Exercise goal. Copy everything in the material from the line containing "Open the SHUAFAY STUDIOS menu item" down to the very end, word for word, with nothing added.

Provided records.
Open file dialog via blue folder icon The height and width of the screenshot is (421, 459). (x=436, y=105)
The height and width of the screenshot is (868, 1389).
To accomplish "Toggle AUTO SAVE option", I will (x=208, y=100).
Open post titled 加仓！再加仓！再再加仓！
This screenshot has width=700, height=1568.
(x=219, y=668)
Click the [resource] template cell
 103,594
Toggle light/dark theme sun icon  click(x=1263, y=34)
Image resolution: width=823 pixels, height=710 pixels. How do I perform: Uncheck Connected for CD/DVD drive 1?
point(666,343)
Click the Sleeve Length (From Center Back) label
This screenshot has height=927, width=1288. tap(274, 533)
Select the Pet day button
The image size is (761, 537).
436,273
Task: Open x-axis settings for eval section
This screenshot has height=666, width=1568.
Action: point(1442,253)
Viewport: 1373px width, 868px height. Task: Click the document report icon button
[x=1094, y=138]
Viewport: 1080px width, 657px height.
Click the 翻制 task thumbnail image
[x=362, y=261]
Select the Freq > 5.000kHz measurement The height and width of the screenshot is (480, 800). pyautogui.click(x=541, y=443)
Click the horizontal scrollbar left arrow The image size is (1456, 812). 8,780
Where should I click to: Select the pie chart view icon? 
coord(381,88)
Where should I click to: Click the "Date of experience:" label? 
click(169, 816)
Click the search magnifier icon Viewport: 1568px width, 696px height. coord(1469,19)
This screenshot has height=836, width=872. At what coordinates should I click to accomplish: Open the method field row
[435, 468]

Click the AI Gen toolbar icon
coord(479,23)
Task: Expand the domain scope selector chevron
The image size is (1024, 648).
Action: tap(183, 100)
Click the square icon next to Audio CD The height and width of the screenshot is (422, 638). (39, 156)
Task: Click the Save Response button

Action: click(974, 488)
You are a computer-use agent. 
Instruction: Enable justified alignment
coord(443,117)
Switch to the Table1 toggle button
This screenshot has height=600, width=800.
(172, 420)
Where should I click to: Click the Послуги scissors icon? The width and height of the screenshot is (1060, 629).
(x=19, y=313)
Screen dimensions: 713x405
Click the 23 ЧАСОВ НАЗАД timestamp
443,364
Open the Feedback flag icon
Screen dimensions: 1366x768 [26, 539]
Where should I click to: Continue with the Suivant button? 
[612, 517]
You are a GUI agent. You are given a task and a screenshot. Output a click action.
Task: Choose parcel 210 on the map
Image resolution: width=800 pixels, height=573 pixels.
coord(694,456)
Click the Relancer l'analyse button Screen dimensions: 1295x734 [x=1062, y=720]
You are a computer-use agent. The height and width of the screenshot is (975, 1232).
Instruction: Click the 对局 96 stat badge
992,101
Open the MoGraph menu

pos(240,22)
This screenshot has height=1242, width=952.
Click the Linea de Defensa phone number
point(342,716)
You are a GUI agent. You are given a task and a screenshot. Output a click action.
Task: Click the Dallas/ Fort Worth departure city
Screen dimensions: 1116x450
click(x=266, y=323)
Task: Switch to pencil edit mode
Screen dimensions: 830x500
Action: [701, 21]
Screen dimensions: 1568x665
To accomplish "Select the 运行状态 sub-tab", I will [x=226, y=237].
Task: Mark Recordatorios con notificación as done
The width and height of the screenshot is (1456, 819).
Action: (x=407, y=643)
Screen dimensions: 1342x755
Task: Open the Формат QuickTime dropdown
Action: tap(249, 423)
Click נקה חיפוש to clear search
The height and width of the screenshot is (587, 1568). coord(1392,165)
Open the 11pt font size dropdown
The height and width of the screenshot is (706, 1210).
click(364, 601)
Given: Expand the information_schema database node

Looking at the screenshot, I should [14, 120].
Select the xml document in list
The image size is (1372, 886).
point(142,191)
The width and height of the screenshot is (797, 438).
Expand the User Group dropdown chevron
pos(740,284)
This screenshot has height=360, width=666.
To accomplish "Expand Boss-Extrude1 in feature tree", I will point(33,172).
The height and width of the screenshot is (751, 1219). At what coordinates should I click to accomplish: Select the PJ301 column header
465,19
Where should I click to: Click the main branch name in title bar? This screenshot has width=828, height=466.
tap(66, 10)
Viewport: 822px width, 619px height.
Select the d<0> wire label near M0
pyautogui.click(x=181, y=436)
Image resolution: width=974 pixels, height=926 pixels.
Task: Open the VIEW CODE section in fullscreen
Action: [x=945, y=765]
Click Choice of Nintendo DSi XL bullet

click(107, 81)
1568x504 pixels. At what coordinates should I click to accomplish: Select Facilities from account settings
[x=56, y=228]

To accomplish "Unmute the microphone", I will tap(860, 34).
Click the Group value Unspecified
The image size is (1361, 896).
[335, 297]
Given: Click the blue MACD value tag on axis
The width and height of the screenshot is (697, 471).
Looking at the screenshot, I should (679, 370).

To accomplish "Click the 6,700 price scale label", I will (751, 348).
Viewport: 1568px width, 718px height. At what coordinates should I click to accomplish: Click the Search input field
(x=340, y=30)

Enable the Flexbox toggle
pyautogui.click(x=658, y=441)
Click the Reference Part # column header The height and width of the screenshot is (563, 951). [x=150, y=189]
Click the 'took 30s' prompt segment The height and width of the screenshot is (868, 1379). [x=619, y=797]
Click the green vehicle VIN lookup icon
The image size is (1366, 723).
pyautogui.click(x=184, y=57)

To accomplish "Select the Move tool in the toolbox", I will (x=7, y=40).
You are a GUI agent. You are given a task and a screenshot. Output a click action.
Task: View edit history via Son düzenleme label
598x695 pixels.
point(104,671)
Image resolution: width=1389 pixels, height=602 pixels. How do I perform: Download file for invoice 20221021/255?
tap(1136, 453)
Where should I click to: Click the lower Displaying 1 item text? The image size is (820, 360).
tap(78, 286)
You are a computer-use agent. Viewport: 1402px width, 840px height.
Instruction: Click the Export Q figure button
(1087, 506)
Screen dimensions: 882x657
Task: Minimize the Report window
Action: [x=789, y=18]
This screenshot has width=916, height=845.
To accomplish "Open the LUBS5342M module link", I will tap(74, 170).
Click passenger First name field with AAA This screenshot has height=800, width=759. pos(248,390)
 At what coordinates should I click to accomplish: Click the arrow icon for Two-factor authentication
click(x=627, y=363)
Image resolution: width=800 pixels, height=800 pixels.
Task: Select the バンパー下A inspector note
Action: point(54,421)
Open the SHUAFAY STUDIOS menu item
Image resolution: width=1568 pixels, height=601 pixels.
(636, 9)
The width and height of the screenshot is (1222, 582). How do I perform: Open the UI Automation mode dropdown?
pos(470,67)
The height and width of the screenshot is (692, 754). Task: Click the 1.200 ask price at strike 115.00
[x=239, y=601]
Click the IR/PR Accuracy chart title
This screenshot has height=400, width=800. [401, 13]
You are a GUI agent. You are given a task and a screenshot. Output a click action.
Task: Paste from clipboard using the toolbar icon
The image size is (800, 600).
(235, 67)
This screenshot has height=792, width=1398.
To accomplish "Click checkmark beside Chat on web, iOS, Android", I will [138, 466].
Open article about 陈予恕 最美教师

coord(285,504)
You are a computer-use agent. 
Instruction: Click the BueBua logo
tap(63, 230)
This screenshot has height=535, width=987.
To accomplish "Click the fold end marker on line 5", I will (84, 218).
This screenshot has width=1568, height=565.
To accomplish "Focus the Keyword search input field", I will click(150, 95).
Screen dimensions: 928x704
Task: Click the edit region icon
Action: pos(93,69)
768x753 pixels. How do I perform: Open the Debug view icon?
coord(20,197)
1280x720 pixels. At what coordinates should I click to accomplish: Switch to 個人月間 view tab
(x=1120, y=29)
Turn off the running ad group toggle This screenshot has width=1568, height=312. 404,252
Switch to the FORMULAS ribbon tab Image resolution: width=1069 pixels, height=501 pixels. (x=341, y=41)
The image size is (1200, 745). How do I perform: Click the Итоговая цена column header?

Result.
Open the SHUAFAY STUDIOS menu item
Image resolution: width=1568 pixels, height=601 pixels.
(636, 9)
The width and height of the screenshot is (1222, 582). How do I perform: Open the UI Automation mode dropdown?
pos(470,67)
The height and width of the screenshot is (692, 754). Task: Click the 1.200 ask price at strike 115.00
[x=239, y=601]
Click the IR/PR Accuracy chart title
This screenshot has height=400, width=800. [401, 13]
You are a GUI agent. You are given a task and a screenshot. Output a click action.
Task: Paste from clipboard using the toolbar icon
The image size is (800, 600).
(235, 67)
This screenshot has height=792, width=1398.
To accomplish "Click checkmark beside Chat on web, iOS, Android", I will [138, 466].
Open article about 陈予恕 最美教师

coord(285,504)
You are a computer-use agent. 
Instruction: Click the BueBua logo
tap(63, 230)
This screenshot has height=535, width=987.
To accomplish "Click the fold end marker on line 5", I will (84, 218).
This screenshot has width=1568, height=565.
To accomplish "Focus the Keyword search input field", I will click(150, 95).
Screen dimensions: 928x704
Task: Click the edit region icon
Action: pos(93,69)
768x753 pixels. How do I perform: Open the Debug view icon?
coord(20,197)
1280x720 pixels. At what coordinates should I click to accomplish: Switch to 個人月間 view tab
(x=1120, y=29)
Turn off the running ad group toggle This screenshot has width=1568, height=312. 404,252
Switch to the FORMULAS ribbon tab Image resolution: width=1069 pixels, height=501 pixels. (x=341, y=41)
The image size is (1200, 745). How do I perform: Click the Итоговая цена column header?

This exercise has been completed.